[Stored data entries]
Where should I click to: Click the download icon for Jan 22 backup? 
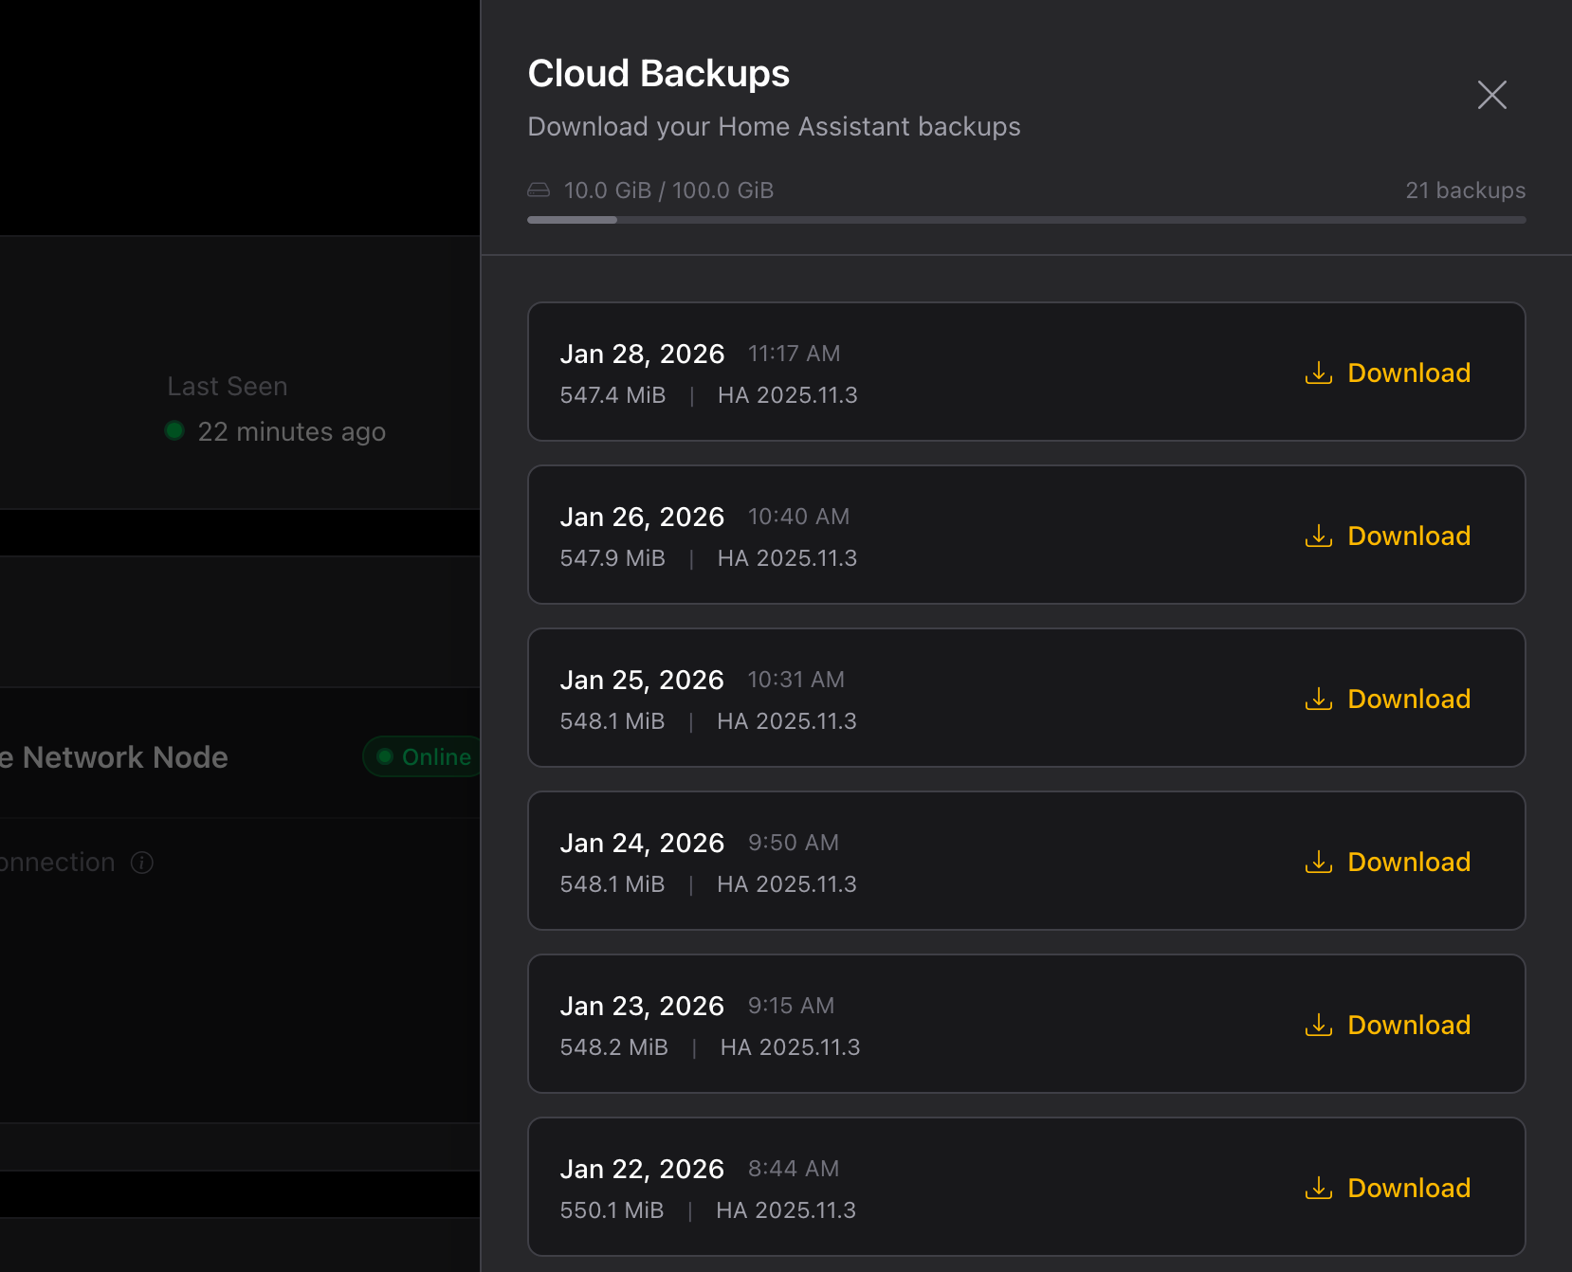click(x=1319, y=1188)
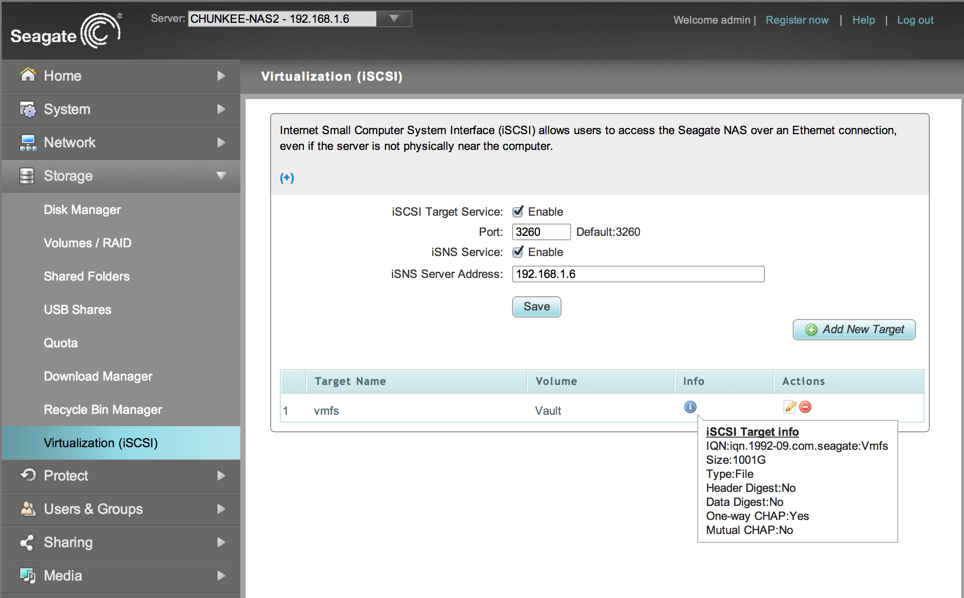Click the Network computer icon in sidebar
Image resolution: width=964 pixels, height=598 pixels.
(x=28, y=142)
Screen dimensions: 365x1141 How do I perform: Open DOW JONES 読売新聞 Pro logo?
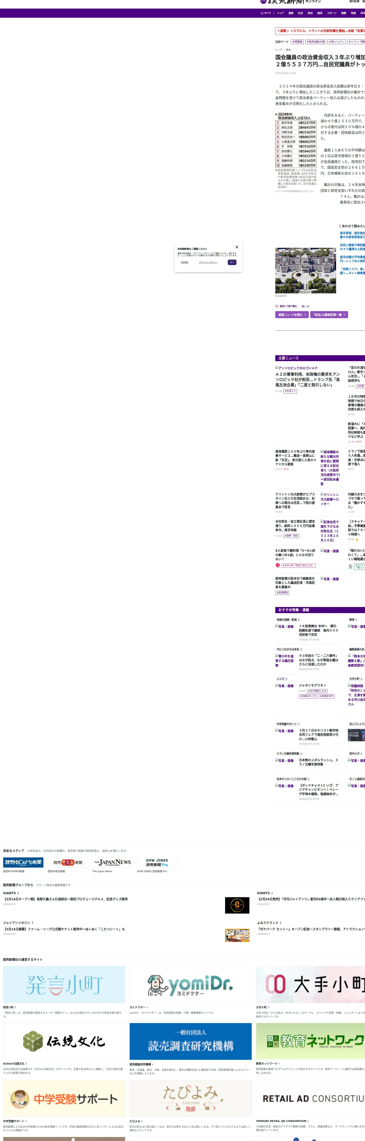[157, 862]
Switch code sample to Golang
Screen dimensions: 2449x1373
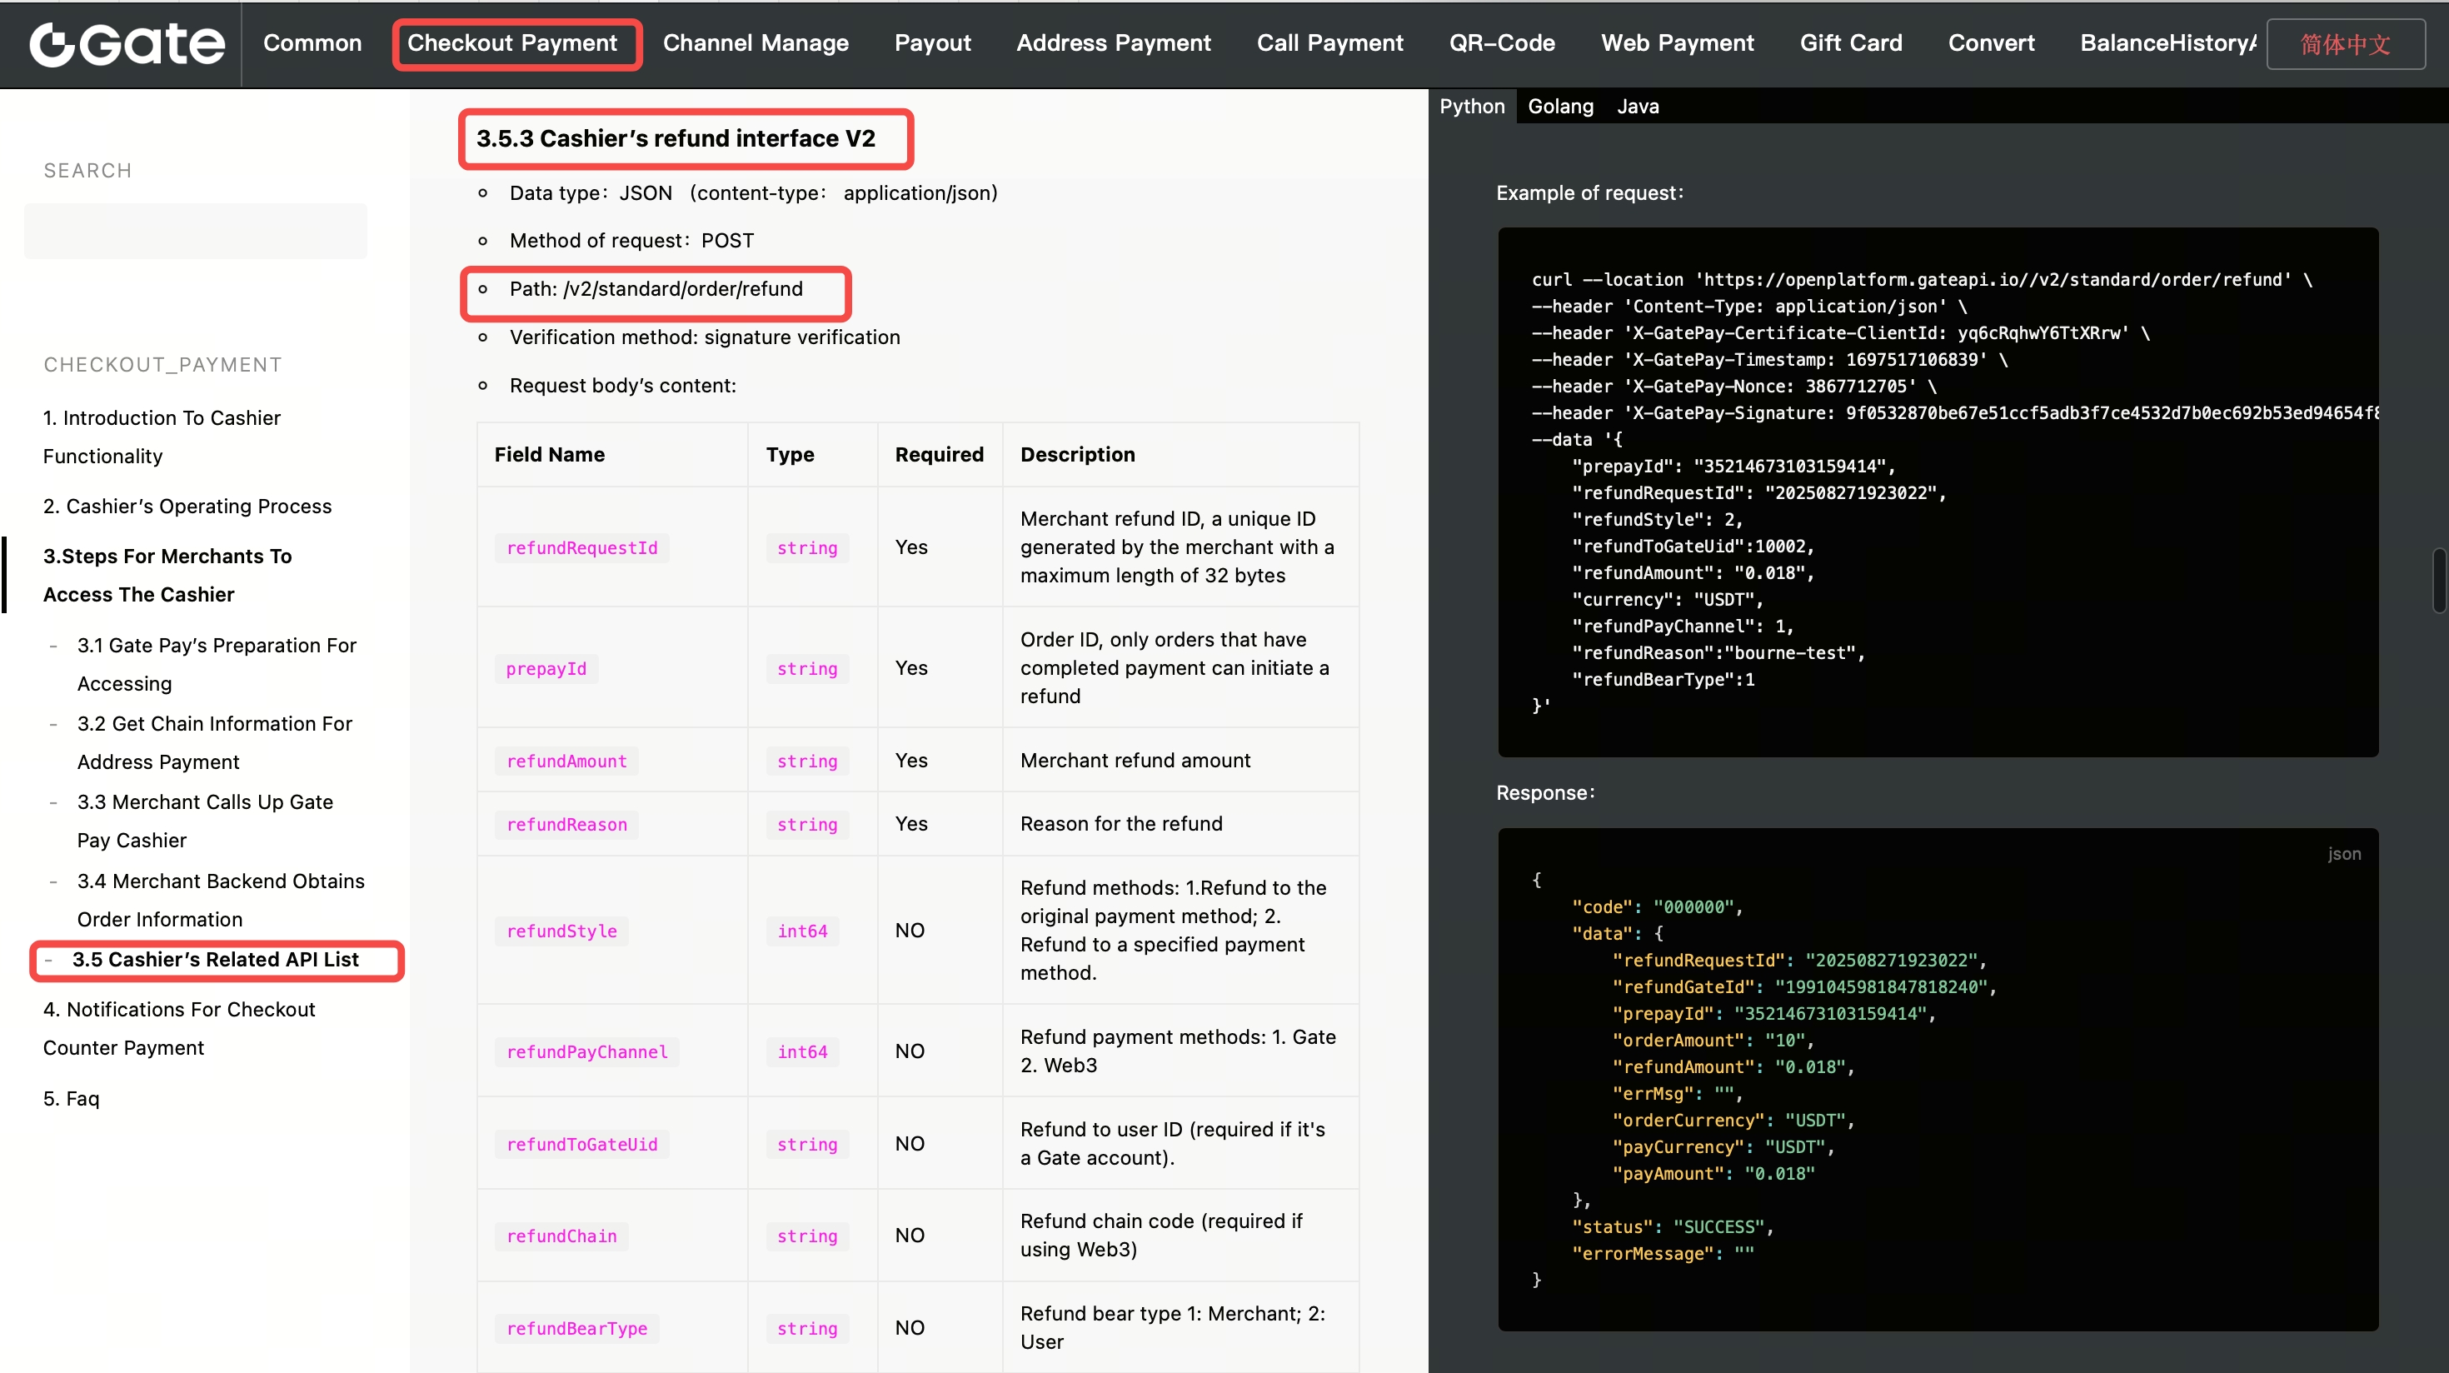coord(1560,106)
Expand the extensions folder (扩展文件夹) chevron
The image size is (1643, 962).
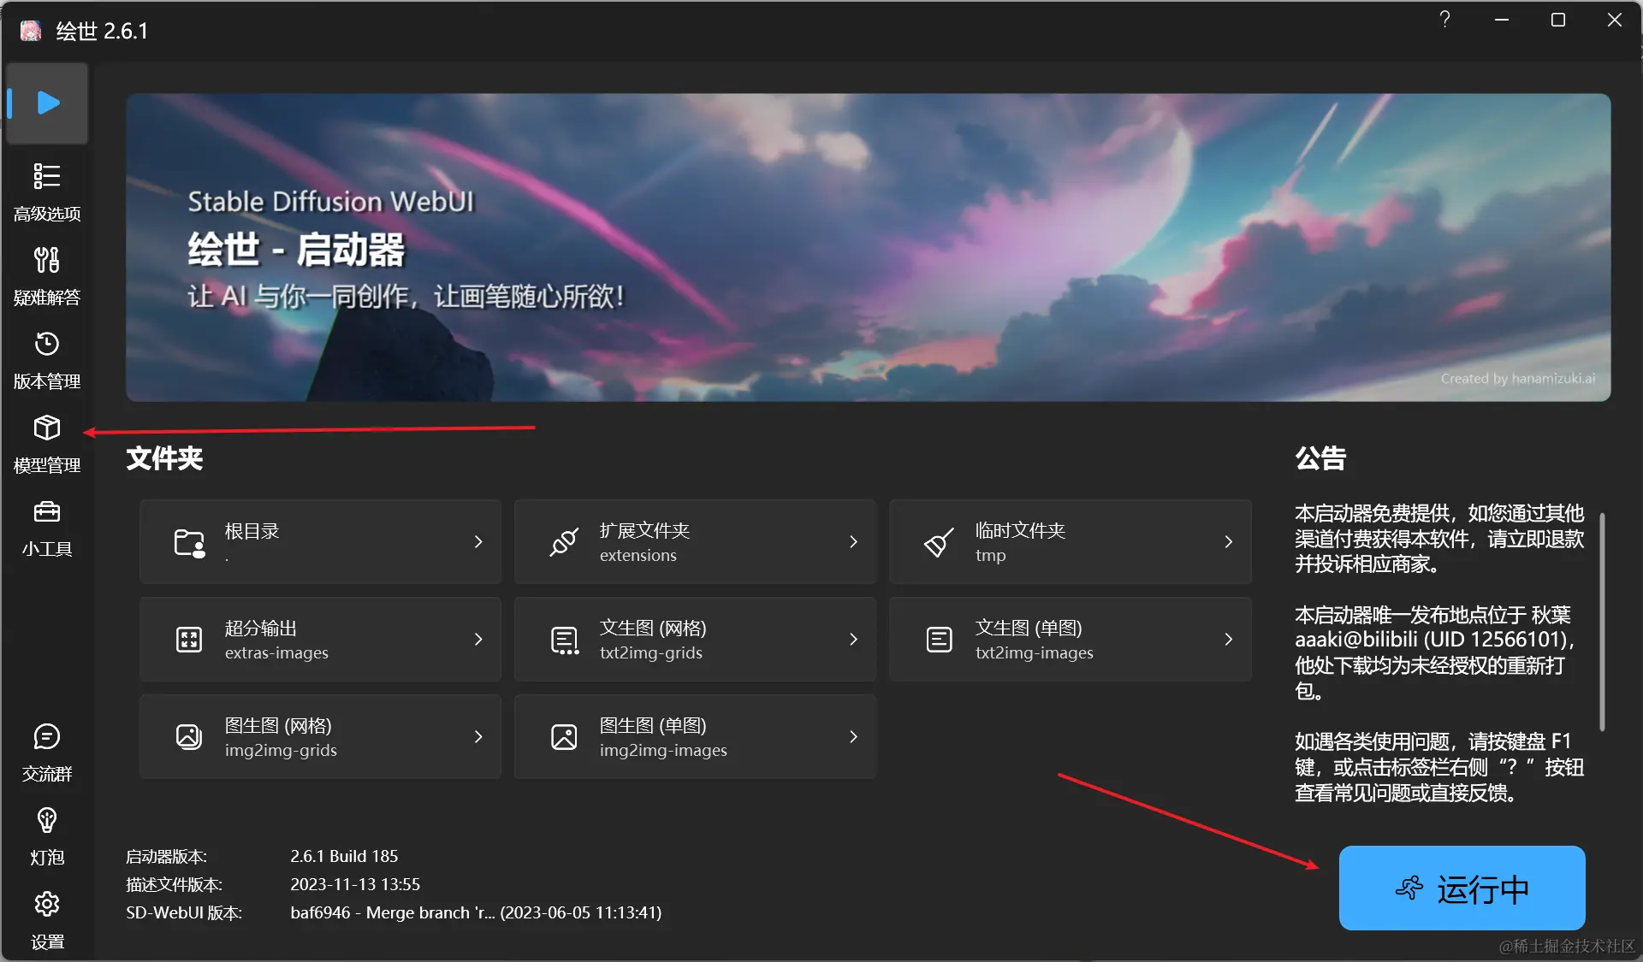(853, 542)
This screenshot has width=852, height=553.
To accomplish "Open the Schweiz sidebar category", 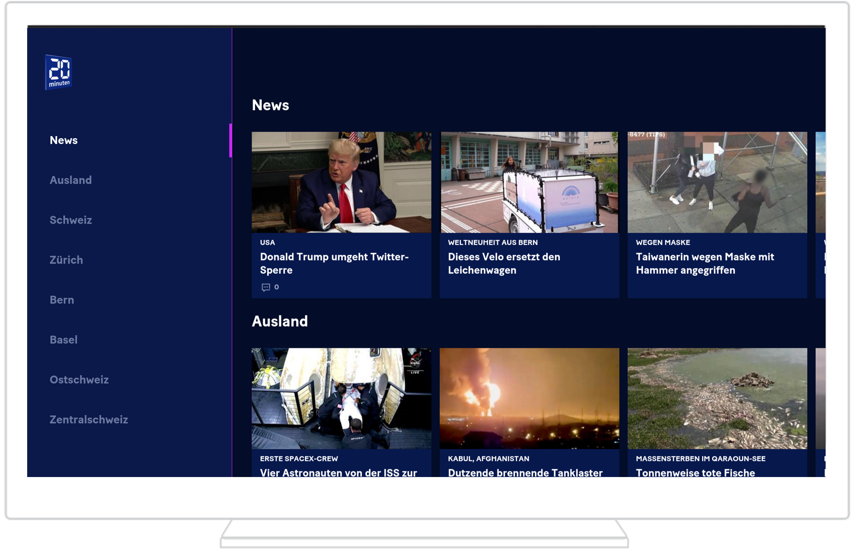I will click(x=70, y=220).
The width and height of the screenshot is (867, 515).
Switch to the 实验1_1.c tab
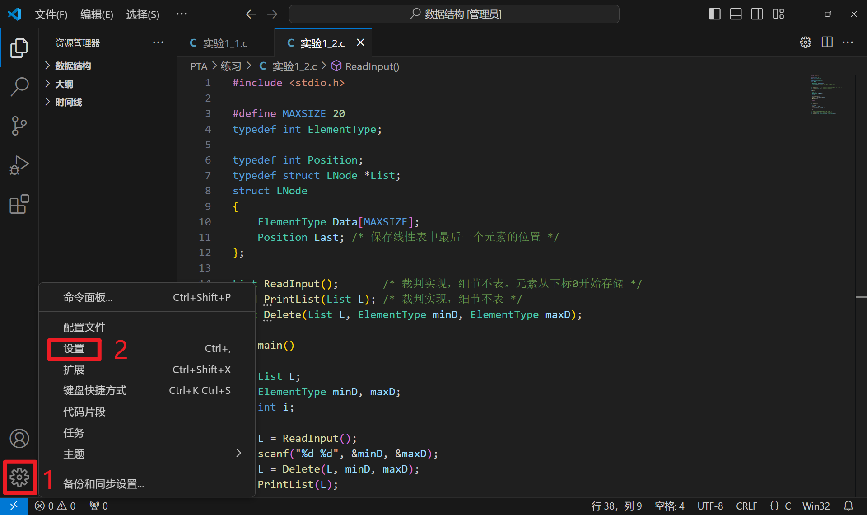[224, 43]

■ Work instruction ■
Return a copy of each line in the entries that carries the string "screenshot".

■ Task answer ■
This screenshot has width=852, height=553.
The width and height of the screenshot is (867, 515).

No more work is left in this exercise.